The area encompasses the north and west sides of the island, where the bathymetry rapidly descends to >100 m (Harty et al. 2022). It is influenced by the Humboldt Current System, where the merger of coastal and equatorial currents generates upwelling, resulting in high productivity, especially during June–September when the Equatorial Front (the transition zone between water-masses characterised by a large temperature gradient) is at its strongest (Flachier et al. 1997). The increased productivity leads to high zooplankton abundance, which supports a large and diverse food web (Pennington et al., 2006). Inter-annual variability is driven primarily by the El Niño–Southern Oscillation (Burgess et al. 2017).

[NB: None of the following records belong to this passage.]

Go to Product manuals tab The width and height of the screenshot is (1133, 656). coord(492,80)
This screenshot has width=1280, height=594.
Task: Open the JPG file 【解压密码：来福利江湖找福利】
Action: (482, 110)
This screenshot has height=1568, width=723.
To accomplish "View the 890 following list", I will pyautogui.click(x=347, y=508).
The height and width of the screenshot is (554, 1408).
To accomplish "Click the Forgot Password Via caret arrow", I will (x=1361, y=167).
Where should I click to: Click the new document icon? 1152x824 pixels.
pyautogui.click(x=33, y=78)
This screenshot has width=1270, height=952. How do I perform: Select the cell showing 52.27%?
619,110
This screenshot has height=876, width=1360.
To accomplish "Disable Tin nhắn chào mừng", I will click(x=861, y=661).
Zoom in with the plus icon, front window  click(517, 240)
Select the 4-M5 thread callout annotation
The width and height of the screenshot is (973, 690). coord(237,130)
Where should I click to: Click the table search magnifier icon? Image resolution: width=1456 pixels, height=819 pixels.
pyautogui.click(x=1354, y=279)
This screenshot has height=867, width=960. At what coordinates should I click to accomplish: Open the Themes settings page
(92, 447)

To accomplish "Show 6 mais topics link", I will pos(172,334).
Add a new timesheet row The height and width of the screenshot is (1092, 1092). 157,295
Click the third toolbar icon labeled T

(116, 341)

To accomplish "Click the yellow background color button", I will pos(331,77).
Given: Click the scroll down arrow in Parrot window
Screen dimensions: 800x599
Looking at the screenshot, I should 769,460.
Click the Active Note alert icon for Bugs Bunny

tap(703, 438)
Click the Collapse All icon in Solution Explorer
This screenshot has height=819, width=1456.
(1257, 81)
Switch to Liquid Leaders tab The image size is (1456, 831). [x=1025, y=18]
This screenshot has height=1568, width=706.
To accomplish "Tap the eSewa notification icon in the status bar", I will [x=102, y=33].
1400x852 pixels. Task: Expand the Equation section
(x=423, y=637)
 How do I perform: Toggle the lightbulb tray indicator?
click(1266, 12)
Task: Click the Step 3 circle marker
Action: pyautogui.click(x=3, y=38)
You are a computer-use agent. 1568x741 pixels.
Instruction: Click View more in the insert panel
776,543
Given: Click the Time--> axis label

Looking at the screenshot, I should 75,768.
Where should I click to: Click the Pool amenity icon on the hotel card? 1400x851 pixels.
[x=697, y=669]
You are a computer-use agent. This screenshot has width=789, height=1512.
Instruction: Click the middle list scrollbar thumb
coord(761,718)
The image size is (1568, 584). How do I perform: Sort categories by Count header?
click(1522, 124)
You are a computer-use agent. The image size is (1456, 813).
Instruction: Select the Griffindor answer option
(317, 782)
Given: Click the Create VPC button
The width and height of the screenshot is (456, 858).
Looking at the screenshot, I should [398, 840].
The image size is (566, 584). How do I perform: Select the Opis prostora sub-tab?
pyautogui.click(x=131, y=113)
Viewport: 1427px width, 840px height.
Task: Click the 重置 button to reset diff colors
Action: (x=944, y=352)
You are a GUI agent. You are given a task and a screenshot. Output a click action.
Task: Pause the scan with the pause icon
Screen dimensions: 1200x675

This Important Shark and Ray Area is delineated from inshore surface waters to a depth of 109 m based on the maximum depth range of the habitat used by the Qualifying Species in the area.
CRITERION A
VULNERABILITY
One Qualifying Species considered threatened with extinction according to the IUCN Red List of Threatened SpeciesTM regularly occurs in the area. This is the Endangered Oceanic Manta Ray (Marshall et al. 2022).
CRITERION C
SUB-CRITERION C5 – UNDEFINED AGGREGATIONS
Isla de la Plata is an important aggregation area for Oceanic Manta Rays. This area hosts the largest known global population of Oceanic Manta Rays, which occur seasonally between June and October (Burgess 2017; Harty et al. 2022). Photo-identification data from 2005 to 2018 has recorded over 2,800 individuals, with estimated annual abundances of 949–7,650 females and 5,226–9,340 males (Harty et al. 2022). Multi-year resightings of 158 individuals were recorded, with a 13-year maximum period between resightings of an individual. Visual estimates of maturity for males classed 82.5% as mature, 8.4% as subadults, 1.2% juveniles, with 6.9% unknown (Harty et al. 2022).
Drivers for the aggregation are poorly understood, but research suggests that Isla de la Plata provides both a good cleaning and social environment during the day, and the Island’s proximity to the continental shelf-edge provides Oceanic Manta Rays with access to productive nearby habitats (continental shelf edge) to feed during the night (Burgess et al. 2016; Burgess et al. 2017; Guerrero & Hearn 2017).